[Collected data entries]
· · · · ·
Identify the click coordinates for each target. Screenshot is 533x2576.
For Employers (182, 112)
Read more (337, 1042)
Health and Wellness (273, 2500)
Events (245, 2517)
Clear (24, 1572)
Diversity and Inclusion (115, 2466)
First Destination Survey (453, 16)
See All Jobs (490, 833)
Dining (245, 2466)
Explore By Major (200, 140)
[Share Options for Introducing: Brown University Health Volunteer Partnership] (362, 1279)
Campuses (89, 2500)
· · · · ·
Search the entries for the string "Health". Copy every line that has it.

▶ _OUTPUT FOR THIS EXERCISE_
Health and Wellness (273, 2500)
[Share Options for Introducing: Brown University Health Volunteer Partnership] (362, 1279)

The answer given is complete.